- **GIVEN RECORDS**:
Content starts

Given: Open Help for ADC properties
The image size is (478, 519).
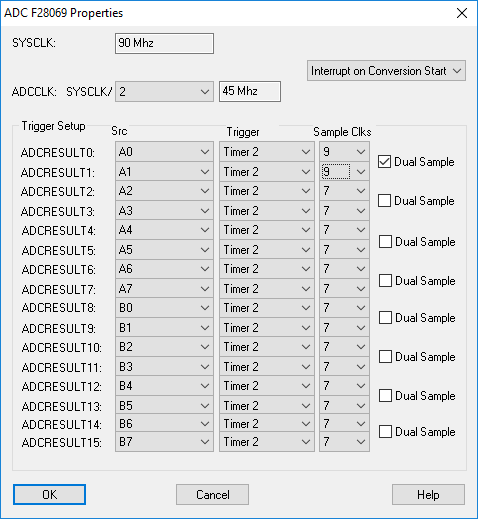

Content ends
Content starts

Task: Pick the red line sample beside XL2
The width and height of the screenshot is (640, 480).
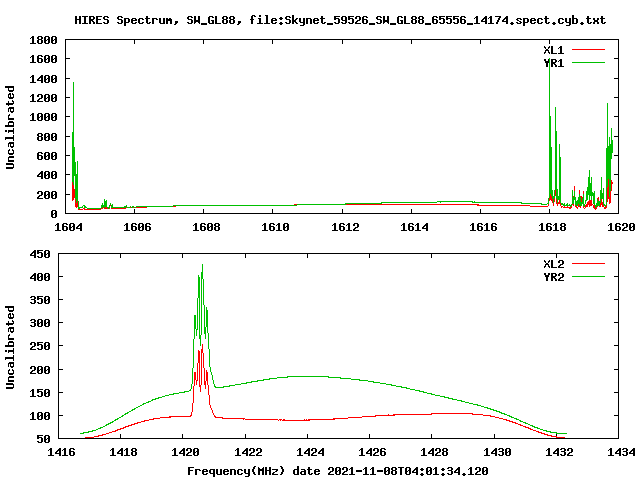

Content ends
Content starts

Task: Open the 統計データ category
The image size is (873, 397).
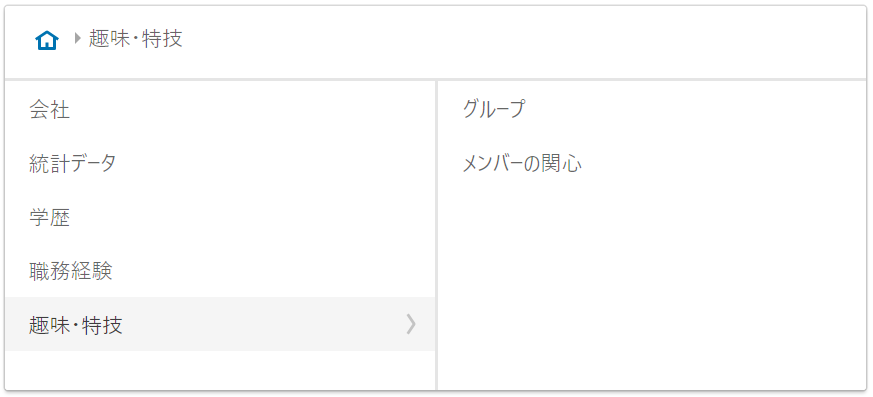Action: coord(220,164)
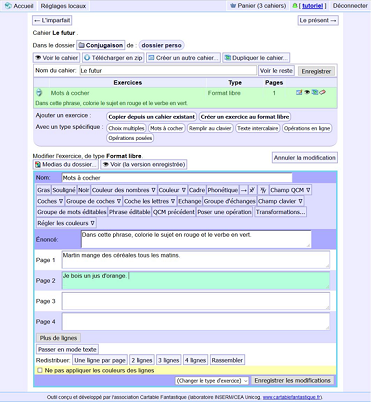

Content ends

- **WHAT YOU ARE ASKED TO DO**:
Return each line of the preceding material in which "Open" can be found.

- **ANSWER BELOW**:
Given: Open Help for ADC properties
Task: Open the 統計データ category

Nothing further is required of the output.